School’s out and young Elsie bounces her ball and makes her way across town to get home to her mother. On her way, a shadowy figure approaches her and walks her to buy a nice balloon and some sweets. This is the last time we see her alive, as Elsie is found dead later that day, with the papers referring to her as the ninth victim of a killer who’s been terrorizing the city. The townsfolk have now grown restless, and immediately devolve into shouts and outrage. In the wake of public outcry, police launch a full-scale investigation to catch this terror.

This is no whodunnit, however, as the identity of the killer is revealed rather quickly to be an otherwise unremarkable individual by the name of Hans (Peter Lorre). This movie has less to do with the murderer and has more to do with how the murderer’s crimes have torn apart a normally close-knit community. The townsfolk are quick to point fingers, but never look inward. They are only concerned about themselves, casting blame on all others without stopping to think what they could do that could stop this from happening again. They are choosing to buy that, even after eight children died, that this was a freak occurrence and not really their business until the police made it their business. Before Elsie is taken, we are shown scenes of her mother asking around if anybody’s seen her. Nobody bothered to notice, and the worst happened.

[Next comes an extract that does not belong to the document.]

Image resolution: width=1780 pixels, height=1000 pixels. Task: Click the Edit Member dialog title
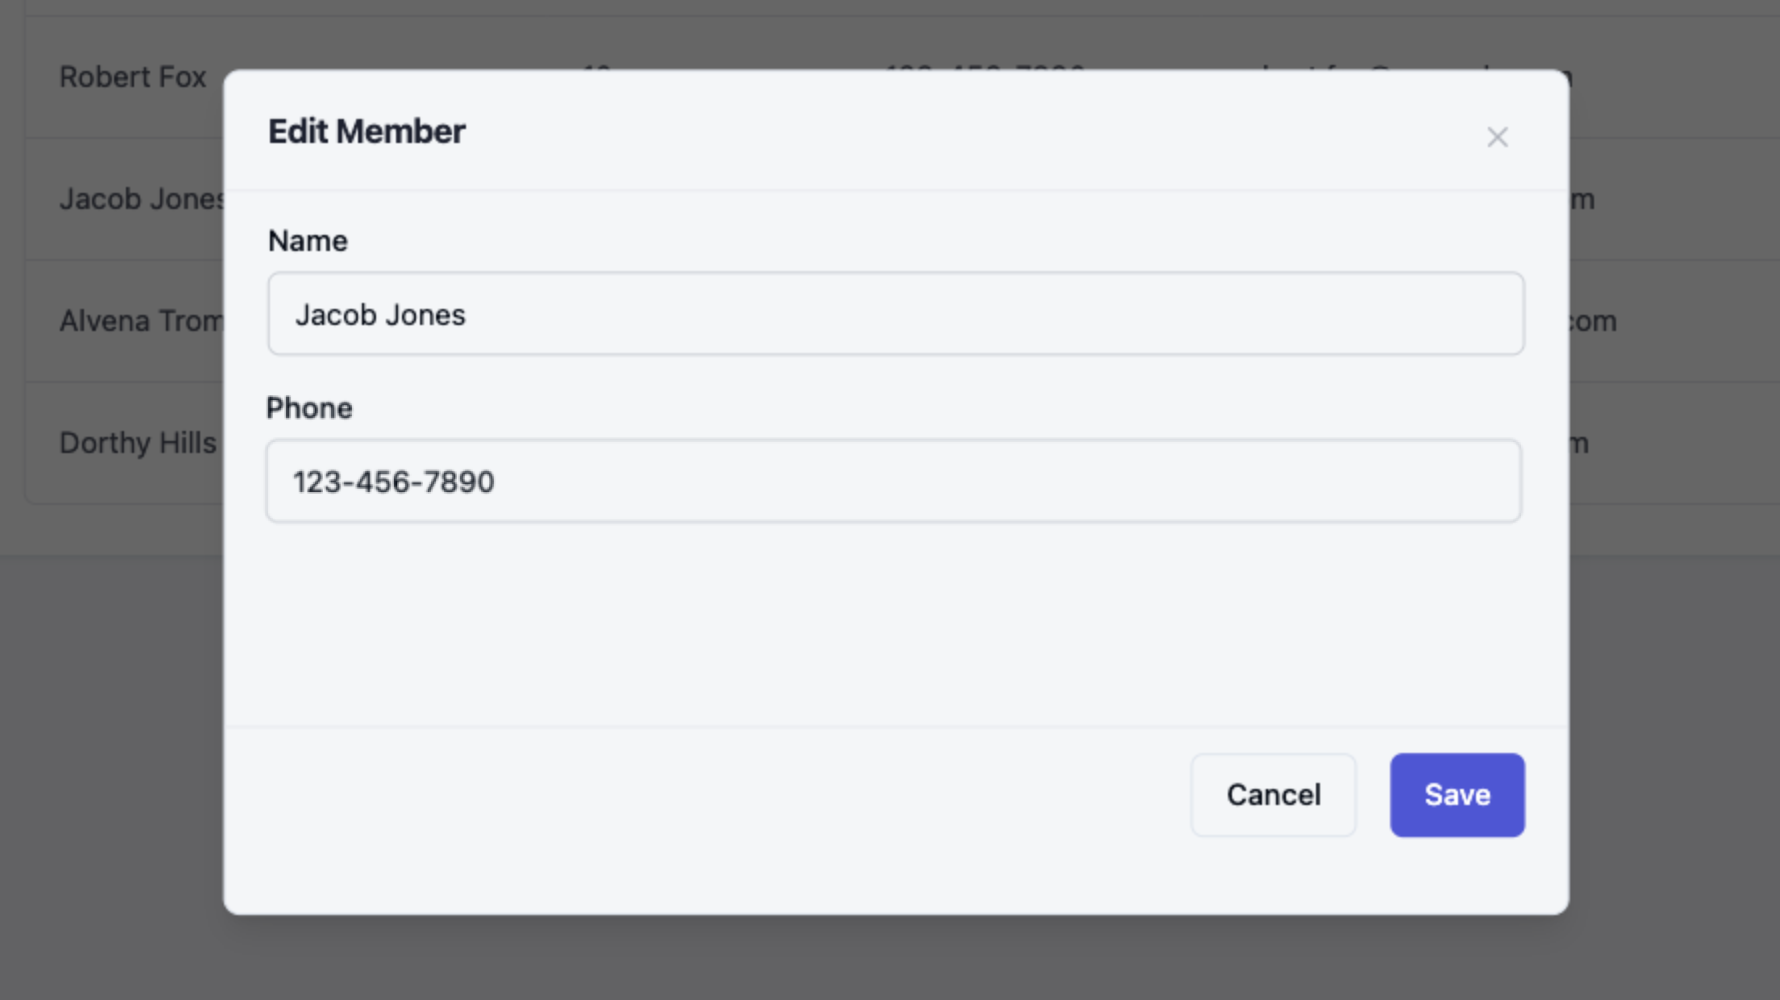tap(366, 131)
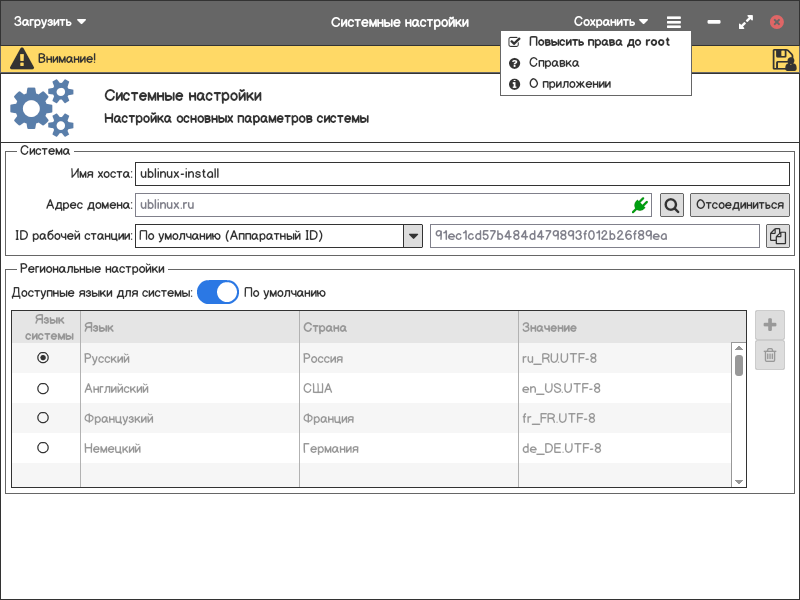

The law is no more effective, as the cops spend most of their time bursting into local homes and businesses only managing to load up their paddy wagons with innocent people. This tactic might catch the killer in time, but it comes at the cost of an already stressed town’s privacy as their darker hobbies are being taken away. Seeing a sizable dip in the seedier side of town’s business due to the nightly raids that are getting nowhere, the local crime bosses take matters into their own hands. They organize the city’s homeless population to keep an eye on the children with each one designated a section of the city.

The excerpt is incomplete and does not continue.